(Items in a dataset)
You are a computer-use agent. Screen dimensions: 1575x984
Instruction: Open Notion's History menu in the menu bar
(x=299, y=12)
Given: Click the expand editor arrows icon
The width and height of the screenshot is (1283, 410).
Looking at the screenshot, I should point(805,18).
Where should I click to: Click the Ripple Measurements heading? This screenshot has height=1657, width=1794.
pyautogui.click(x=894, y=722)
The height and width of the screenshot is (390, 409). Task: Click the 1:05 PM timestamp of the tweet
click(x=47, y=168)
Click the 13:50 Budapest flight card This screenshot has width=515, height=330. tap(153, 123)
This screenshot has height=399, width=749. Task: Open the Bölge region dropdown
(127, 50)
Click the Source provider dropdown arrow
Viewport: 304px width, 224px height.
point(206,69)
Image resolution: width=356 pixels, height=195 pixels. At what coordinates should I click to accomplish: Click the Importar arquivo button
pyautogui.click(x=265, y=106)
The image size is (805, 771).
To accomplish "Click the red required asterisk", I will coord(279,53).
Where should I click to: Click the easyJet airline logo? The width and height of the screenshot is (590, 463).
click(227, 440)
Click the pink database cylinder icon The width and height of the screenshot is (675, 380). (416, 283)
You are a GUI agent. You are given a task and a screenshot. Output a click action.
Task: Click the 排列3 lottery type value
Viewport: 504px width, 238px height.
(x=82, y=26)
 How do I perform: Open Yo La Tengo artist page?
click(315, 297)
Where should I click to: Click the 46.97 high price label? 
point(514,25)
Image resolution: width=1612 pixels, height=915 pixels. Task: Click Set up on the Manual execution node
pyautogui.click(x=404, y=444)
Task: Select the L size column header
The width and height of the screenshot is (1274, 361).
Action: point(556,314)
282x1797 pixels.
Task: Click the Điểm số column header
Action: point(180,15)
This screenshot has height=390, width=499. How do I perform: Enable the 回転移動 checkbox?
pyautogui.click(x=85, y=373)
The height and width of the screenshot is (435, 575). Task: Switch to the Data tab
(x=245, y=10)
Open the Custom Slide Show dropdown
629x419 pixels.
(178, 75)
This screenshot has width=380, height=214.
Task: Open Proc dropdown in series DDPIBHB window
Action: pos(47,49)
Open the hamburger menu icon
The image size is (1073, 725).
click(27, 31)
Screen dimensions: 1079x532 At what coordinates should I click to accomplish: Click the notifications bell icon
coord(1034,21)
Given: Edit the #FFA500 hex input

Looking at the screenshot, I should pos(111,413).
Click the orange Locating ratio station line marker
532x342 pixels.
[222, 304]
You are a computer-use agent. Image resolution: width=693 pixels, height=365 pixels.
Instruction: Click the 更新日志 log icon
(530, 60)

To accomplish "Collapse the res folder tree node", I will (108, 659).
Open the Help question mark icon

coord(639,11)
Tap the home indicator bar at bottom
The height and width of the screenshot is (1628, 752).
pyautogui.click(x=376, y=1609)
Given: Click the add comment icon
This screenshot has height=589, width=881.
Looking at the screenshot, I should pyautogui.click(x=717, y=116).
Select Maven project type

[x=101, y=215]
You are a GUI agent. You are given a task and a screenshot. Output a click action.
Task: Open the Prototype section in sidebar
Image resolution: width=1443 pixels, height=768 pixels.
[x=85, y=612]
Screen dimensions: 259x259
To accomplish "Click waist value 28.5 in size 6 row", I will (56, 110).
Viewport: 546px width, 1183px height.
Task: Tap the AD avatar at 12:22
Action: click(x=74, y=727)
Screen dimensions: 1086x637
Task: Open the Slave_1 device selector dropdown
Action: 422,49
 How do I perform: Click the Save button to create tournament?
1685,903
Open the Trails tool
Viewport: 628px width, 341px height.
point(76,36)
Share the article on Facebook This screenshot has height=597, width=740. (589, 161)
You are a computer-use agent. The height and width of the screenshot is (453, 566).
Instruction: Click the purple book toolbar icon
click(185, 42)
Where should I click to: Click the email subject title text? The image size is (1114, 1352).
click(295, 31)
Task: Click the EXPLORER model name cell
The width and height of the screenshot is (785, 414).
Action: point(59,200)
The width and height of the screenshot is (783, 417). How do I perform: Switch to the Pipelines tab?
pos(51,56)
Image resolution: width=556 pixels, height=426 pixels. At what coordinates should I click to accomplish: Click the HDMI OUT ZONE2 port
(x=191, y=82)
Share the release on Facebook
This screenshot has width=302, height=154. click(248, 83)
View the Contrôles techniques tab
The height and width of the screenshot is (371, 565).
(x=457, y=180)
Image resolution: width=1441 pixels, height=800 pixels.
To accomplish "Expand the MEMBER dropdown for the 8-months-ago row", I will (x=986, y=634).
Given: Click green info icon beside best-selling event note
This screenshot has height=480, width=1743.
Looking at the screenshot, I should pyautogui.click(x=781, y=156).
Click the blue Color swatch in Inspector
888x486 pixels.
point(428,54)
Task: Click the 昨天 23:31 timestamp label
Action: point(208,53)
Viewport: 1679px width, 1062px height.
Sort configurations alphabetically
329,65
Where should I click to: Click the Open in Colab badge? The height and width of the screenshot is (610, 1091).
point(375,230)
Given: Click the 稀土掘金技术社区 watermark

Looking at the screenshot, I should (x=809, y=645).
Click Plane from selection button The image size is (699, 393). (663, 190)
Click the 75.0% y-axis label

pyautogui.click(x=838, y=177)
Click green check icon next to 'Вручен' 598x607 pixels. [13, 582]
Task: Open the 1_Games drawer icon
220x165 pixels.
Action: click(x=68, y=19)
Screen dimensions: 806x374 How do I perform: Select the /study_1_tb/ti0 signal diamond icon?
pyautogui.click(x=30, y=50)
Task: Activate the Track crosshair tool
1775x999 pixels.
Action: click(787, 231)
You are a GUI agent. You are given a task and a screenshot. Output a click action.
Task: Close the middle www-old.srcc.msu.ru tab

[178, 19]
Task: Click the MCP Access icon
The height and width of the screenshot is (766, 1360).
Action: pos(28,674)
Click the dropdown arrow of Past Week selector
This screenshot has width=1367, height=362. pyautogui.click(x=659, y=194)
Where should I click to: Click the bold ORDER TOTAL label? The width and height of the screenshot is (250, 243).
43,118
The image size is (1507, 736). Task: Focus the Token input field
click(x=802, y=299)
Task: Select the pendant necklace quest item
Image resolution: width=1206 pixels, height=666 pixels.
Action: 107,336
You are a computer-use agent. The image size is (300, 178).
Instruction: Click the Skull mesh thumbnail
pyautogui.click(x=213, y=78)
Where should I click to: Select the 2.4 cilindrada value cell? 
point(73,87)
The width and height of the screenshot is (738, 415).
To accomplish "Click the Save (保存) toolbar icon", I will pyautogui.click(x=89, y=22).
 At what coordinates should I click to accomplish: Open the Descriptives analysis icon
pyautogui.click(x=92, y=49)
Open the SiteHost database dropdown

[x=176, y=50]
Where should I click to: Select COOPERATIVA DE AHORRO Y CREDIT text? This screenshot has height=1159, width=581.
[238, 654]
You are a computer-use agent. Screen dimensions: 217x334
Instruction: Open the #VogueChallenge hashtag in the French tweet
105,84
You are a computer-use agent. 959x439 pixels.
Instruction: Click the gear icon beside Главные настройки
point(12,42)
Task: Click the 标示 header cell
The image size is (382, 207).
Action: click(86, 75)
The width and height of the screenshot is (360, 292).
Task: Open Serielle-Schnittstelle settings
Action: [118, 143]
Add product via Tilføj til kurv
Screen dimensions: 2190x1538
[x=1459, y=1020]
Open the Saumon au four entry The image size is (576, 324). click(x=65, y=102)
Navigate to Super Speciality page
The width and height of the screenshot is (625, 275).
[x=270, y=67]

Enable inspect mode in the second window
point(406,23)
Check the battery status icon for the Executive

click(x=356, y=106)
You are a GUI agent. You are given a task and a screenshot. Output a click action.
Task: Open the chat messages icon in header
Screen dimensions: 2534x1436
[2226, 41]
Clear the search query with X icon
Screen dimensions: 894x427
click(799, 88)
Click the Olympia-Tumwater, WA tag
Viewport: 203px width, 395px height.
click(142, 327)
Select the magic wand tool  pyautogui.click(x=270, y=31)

What you will do >> Change "History menu" to "Edit menu" in the items from the start through the line containing "Looking at the screenshot, I should point(805,18).", inclusive, and leave everything else as it is. Give back only those lines.

The answer >>
You are a computer-use agent. Screen dimensions: 1575x984
Instruction: Open Notion's Edit menu in the menu bar
(x=299, y=12)
Given: Click the expand editor arrows icon
The width and height of the screenshot is (1283, 410).
Looking at the screenshot, I should point(805,18).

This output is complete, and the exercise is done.